July 2013 until June 2014 in jail for that offense. While in jail, he was transferred

to another county and convicted of the 2012 possession-of-cocaine offense.

Appellant had not seen the children in well over a year preceding the trial.

Appellant said he was living with his eighty-two-year-old mother. He received

3 disability income. Because he was manic depressive and bipolar, he said that

throughout his life he had lost jobs for fighting. Appellant’s description of the

consistency with which he took his medications came across as undisciplined.

The home in which the family lived was filthy.

Appellant’s Issue

In one issue, Appellant argues that the trial court erred by denying his

motion for mistrial after the Department improperly impeached Appellant with a

criminal history that was not his but was that of someone else with the same

name as Appellant.

The Department asked to admit Petitioner’s Exhibits 8, 9, 10, 11, and 12.

There were no objections, and the trial court admitted them. Petitioner’s Exhibit

8 was a forgery state jail felony conviction from 2004 for which Appellant

admitted serving three months.

When questioned about Petitioner’s Exhibit 9, a 2003 DWI with an open

container conviction out of Gregg County, Appellant denied committing that

offense. The Department requested and obtained permission to publish it to the

jury anyway, and the Department published it to the jury. The Department then

asked Appellant if he remembered picking up, at the same time in 2003, a

conviction for fleeing a police officer as shown in Petitioner’s Exhibit 10.

Appellant denied committing that offense as well. At this point the Department

requested and the trial court granted the Department’s request to have the jury

leave the courtroom.

4 With the jury absent, Appellant then moved for a mistrial because the

criminal history that the Department had questioned Appellant about was not

Appellant’s but was Appellant’s son’s criminal history and because the admission

of these convictions had tainted the jury. The Department apologized, offered to

withdraw the exhibits, and requested the trial court to instruct the jury that the

Department had made a mistake and that the convictions were not Appellant’s.
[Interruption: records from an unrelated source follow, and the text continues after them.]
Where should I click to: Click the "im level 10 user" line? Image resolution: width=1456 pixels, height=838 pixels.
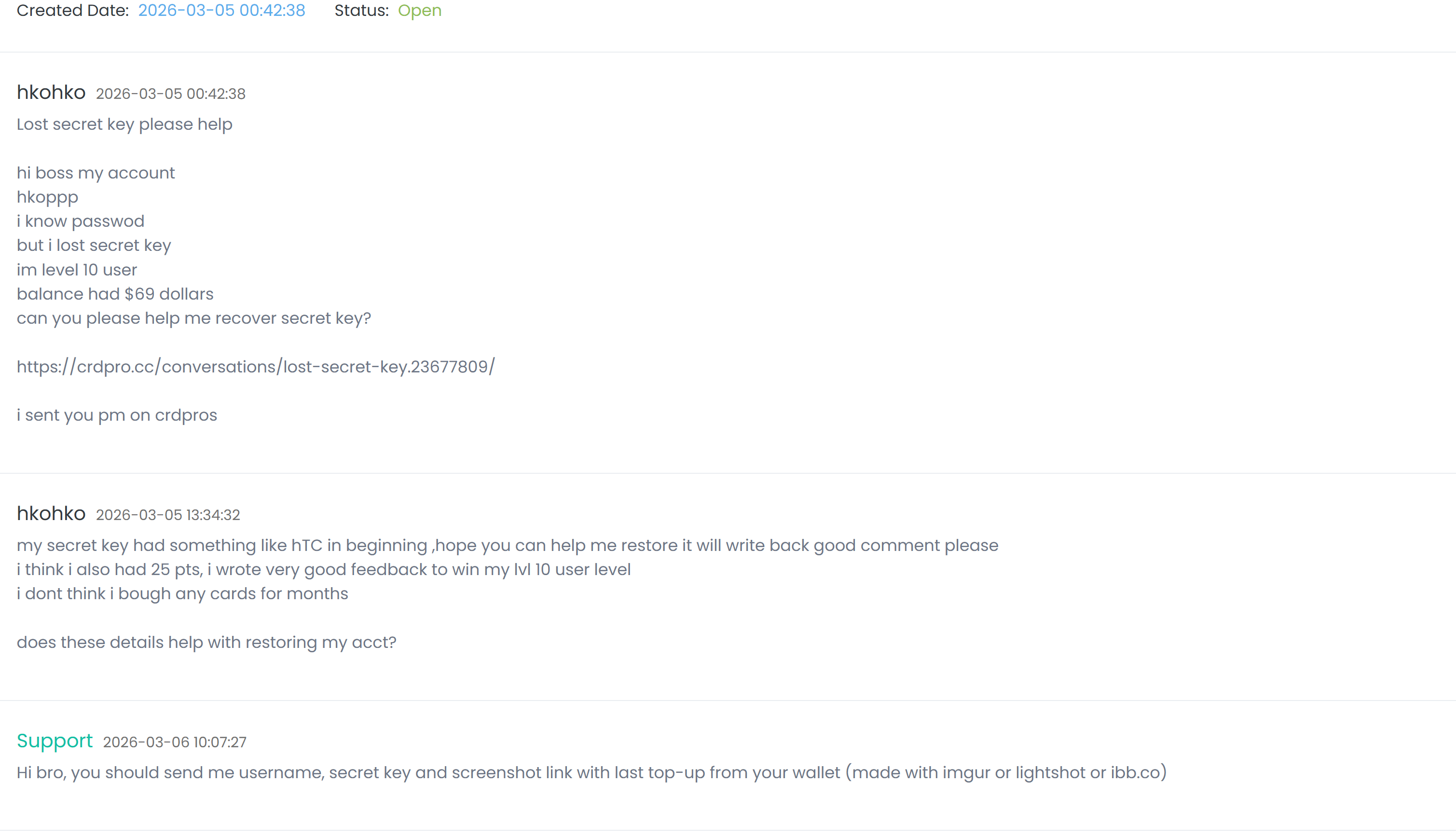[77, 270]
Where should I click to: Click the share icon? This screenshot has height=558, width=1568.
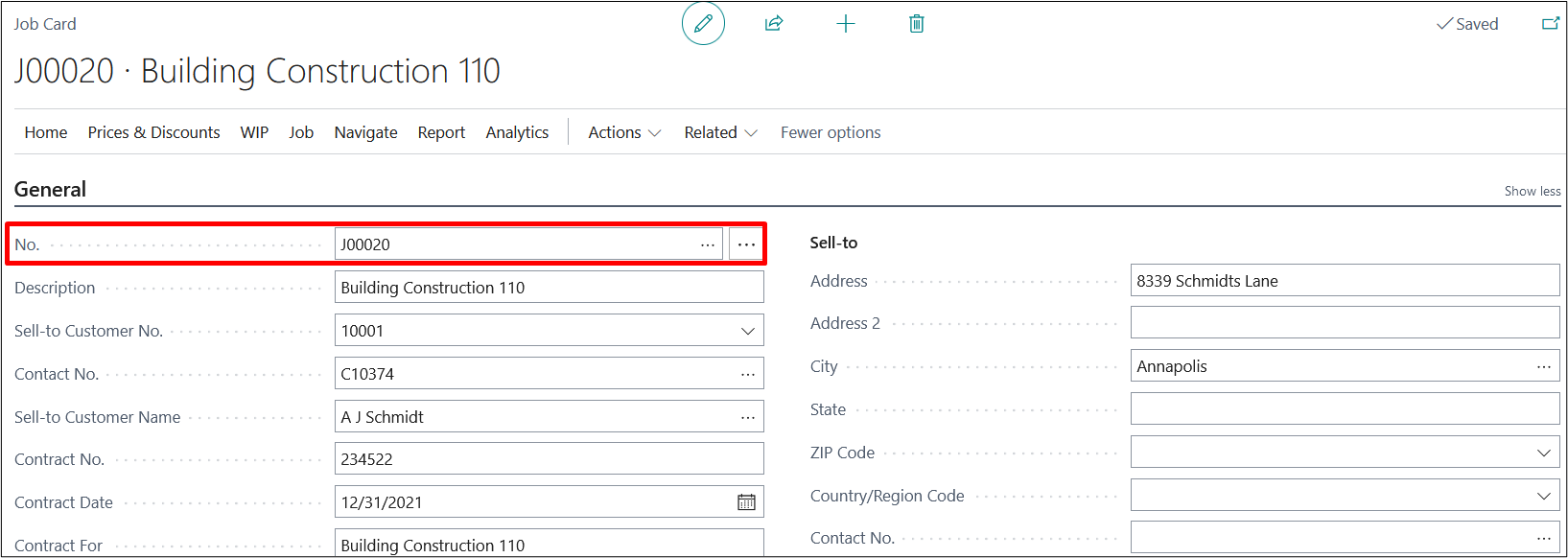coord(774,24)
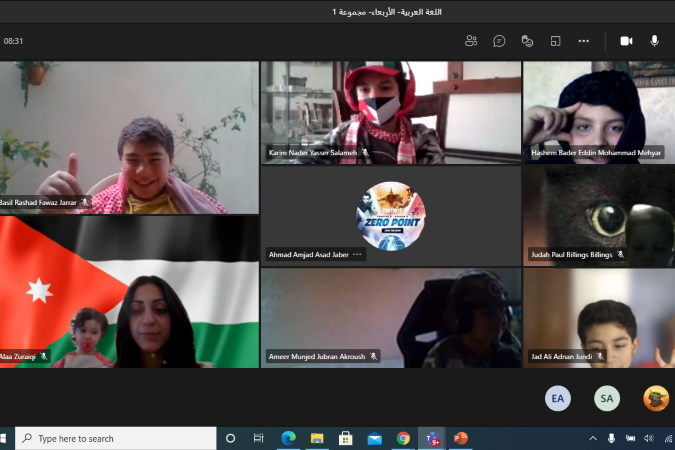Open the meeting chat
The height and width of the screenshot is (450, 675).
tap(499, 41)
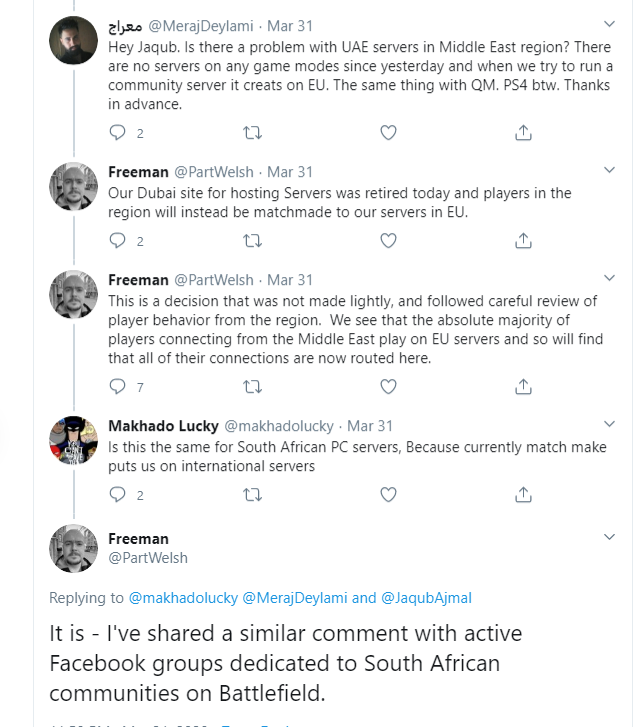Expand options chevron on Makhado Lucky's tweet

tap(610, 426)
The Department did not want the trial court to inform the jury that the convictions

were Appellant’s son’s convictions. Appellant had earlier testified before the jury

that he had a forty-two-year-old son named L.B. Jr. Appellant argued that

because he had denied the offenses, the jury would think Appellant was a liar. In

contrast, the children’s mother’s counsel argued that such an instruction would

enhance Appellant’s credibility because he correctly denied the convictions were

his. The Department published Petitioner’s Exhibit 9 to the jury and discussed

Petitioner’s Exhibit 10 before the jury but did not publish it to the jury; the trial

court admitted Petitioner’s Exhibits 11 and 12, but the Department neither

discussed nor published them to the jury. The trial court denied Appellant’s

motion for mistrial.

When the jury returned, the trial court gave the following instruction:

THE COURT: You may be seated. Ladies and gentlemen of the jury, you heard a lot of information and cross-examination—or direct examination concerning State’s Exhibit 9 and 10 on a driving while intoxicated, or DWI, and a fleeing. I’m here to instruct you now that it’s been determined that that was not this [L.B.], so I’m instructing you to disregard that information. And you also heard—as far as any DWI or any fleeing, it was the wrong [L.B.] that’s in here, so I’m

5 telling you to disregard anything as to that criminal history concerning that.

You also heard the offer of 11 and 12 of which we haven’t even got into yet. That also has been determined, whatever those charges are, are not this [L.B.].